【机器人学】串联机械臂连杆的速度及加速度推导

1. 反对称矩阵及其性质

定义一个（$n$×$n$）的矩阵$\text{S}$，如果满足$\text{S}+{\text{S}}^T=\text{O}$，则矩阵$\text{S}$被称为反对称矩阵。
对于三维向量$\text{a}=(a_x,a_y,a_z{)}^T$，定义其对应的反对称矩阵$\text{S}(a)$为如下形式：$$\text{S}(\mathbf{a})=\left[\begin{array}{ccc}0& -a_z& a_y\\ a_z& 0& -a_x\\ -a_y& a_x& 0\end{array}\right]$$反对称矩阵具有以下几个性质：

1. $\text{S}(\alpha \text{a}+\beta \text{b})=\alpha \text{S}(\text{a})+\beta \text{S}(\text{b})，\mathbf{a},\mathbf{b}\in {\mathbf{R}}^3$
2. $\text{S}(\text{a})\text{p}=\text{a}\times \text{p}，\text{a},\text{p}\in {\text{R}}^3$
3. $\text{R}\text{S}(\text{a}){\text{R}}^T=\text{S}(\text{Ra})，\text{a}\in {\text{R}}^3，\text{R}\in SO(3)$
4. ${\text{X}}^T\text{S}\text{X}=0，\text{X}\in {\text{R}}^n$

习惯上使用符号$SO(n)$表示$n$阶的$n\times n$的特殊正交群。

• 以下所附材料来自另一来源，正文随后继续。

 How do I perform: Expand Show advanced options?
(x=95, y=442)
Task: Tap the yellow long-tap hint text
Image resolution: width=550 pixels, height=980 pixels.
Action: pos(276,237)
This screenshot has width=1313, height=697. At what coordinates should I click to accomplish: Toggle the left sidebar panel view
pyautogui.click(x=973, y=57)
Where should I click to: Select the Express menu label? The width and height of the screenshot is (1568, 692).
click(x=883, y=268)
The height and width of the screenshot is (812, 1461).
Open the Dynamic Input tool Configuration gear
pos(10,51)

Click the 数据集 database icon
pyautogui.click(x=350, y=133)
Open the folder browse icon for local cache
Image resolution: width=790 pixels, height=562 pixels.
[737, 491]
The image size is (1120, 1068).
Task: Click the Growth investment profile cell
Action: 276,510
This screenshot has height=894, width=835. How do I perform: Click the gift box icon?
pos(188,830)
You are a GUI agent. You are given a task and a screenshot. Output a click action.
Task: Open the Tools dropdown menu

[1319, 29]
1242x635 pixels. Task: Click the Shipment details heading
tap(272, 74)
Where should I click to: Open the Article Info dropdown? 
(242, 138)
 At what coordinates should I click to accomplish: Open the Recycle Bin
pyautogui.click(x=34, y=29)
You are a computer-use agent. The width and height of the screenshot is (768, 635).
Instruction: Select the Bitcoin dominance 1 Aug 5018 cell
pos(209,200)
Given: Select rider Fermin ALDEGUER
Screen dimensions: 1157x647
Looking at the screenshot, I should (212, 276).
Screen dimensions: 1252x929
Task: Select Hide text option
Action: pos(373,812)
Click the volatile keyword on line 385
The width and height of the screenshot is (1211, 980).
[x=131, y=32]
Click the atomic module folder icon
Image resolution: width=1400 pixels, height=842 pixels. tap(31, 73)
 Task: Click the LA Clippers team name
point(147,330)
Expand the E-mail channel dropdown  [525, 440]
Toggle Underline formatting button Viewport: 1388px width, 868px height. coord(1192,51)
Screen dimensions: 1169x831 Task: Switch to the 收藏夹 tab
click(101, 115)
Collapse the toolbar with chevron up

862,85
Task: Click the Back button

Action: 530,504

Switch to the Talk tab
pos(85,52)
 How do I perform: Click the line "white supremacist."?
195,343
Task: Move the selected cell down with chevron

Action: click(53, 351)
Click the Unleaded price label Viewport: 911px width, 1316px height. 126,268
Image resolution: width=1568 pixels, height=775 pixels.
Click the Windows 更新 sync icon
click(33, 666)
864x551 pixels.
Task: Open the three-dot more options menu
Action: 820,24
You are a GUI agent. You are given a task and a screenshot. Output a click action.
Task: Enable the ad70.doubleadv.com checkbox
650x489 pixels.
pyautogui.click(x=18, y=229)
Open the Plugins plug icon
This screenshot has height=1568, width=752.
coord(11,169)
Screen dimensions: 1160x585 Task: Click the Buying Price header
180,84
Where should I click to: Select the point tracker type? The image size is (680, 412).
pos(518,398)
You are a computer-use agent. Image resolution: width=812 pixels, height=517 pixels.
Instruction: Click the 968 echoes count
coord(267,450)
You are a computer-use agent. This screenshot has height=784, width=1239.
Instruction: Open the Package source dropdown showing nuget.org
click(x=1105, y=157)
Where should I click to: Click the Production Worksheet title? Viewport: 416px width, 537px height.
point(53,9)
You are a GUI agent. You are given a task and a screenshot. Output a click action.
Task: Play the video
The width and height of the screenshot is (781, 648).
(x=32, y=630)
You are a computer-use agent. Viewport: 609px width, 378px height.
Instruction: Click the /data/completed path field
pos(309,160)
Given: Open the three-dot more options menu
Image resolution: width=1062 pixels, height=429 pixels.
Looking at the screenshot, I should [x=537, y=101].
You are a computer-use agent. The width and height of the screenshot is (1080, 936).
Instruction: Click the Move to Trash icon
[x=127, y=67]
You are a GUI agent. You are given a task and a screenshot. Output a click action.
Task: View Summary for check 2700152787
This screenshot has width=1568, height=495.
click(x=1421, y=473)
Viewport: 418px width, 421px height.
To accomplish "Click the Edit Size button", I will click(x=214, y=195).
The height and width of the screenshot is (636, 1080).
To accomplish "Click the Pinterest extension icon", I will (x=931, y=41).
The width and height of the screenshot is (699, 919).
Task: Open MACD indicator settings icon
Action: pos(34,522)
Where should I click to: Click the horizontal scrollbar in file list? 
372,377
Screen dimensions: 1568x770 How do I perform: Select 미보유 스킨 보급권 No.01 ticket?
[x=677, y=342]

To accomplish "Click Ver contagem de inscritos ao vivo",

对于任意的$\mathbf{R}\in \mathbf{S}\mathbf{O}(\mathbf{n})$，以下性质成立：

• ${\mathbf{R}}^{\mathbf{T}}={\text{R}}^{-1}\in \mathbf{S}\mathbf{O}(\mathbf{n})$
• $\mathbf{R}$ 的各列（各行）也是相互正交的
• $\mathbf{R}$ 的各列（各行）都是单位向量
• $det(\text{R})=1$

2. 旋转矩阵的导数

考虑时变的旋转矩阵$\text{R}(t)$，基于$\text{R}(t)$的正交性有：$$\text{R}(t)\text{R}(t{)}^T=\text{I}\text{\hspace{1em}(2-1)}$$求上式关于时间的导数有：$$\dot{\text{R}}(t)\text{R}(t{)}^T+\text{R}(t)\dot{\text{R}}(t{)}^T=\text{O}\text{\hspace{1em}(2-2)}$$令$$\text{S}(t)=\dot{\text{R}}(t)\text{R}(t{)}^T\text{\hspace{1em}(2-3)}$$由于$$\text{S}(t)+{\text{S}}^T(t)=\text{O}\text{\hspace{1em}(2-4)}$$因此$\text{S}$为（3×3）的反对称矩阵。将公式（2-3）两边同时右乘$\text{R}(t)$，有$$\dot{\text{R}}(t)=\text{S}(t)\text{R}(t)\text{\hspace{1em}(2-5)}$$即$\text{R}(t)$对时间的导数可以表示成$\text{R}(t)$自身的函数。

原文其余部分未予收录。